GIVEN INFORMATION:
■ ■ ■ ■ ■ ■ ■

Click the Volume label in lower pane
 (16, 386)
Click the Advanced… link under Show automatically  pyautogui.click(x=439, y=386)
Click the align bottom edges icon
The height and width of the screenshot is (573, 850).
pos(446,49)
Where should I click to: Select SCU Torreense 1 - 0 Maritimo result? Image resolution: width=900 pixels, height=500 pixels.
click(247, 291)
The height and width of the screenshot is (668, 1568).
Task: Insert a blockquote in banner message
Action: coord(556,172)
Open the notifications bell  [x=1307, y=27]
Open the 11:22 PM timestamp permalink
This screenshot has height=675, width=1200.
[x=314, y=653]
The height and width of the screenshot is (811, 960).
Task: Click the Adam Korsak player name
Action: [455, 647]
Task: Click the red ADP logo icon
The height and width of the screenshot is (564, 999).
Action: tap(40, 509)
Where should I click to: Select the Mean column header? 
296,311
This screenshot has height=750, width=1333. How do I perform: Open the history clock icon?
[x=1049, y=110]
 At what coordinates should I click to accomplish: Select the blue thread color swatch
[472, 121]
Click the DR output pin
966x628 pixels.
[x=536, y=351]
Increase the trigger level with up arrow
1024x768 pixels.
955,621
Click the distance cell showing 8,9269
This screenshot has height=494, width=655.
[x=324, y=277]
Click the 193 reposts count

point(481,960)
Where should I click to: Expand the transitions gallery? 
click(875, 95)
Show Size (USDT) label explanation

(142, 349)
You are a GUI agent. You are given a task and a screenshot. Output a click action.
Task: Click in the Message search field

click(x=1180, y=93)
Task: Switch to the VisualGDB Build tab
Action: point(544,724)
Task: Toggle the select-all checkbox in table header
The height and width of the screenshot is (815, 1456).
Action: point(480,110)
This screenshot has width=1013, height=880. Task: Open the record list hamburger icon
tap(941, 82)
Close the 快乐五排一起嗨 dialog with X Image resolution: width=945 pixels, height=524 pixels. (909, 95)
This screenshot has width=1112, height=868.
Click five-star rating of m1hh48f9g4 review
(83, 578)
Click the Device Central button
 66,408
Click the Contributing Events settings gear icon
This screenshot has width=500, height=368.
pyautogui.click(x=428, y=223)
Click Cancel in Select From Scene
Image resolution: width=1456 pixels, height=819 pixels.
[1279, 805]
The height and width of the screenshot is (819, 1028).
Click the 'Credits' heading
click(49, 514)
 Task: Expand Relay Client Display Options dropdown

■ ■ ■ ■ ■ ■ ■

TASK BRIEF:
Begin at the line that has "This screenshot has height=494, width=655." in the entries above; stop after the line that has "Click Cancel in Select From Scene". Transcribe exactly those lines and no others.

RESPONSE TO THE EXERCISE:
This screenshot has height=494, width=655.
[x=324, y=277]
Click the 193 reposts count

point(481,960)
Where should I click to: Expand the transitions gallery? 
click(875, 95)
Show Size (USDT) label explanation

(142, 349)
You are a GUI agent. You are given a task and a screenshot. Output a click action.
Task: Click in the Message search field

click(x=1180, y=93)
Task: Switch to the VisualGDB Build tab
Action: point(544,724)
Task: Toggle the select-all checkbox in table header
The height and width of the screenshot is (815, 1456).
Action: point(480,110)
This screenshot has width=1013, height=880. Task: Open the record list hamburger icon
tap(941, 82)
Close the 快乐五排一起嗨 dialog with X Image resolution: width=945 pixels, height=524 pixels. (909, 95)
This screenshot has width=1112, height=868.
Click five-star rating of m1hh48f9g4 review
(83, 578)
Click the Device Central button
 66,408
Click the Contributing Events settings gear icon
This screenshot has width=500, height=368.
pyautogui.click(x=428, y=223)
Click Cancel in Select From Scene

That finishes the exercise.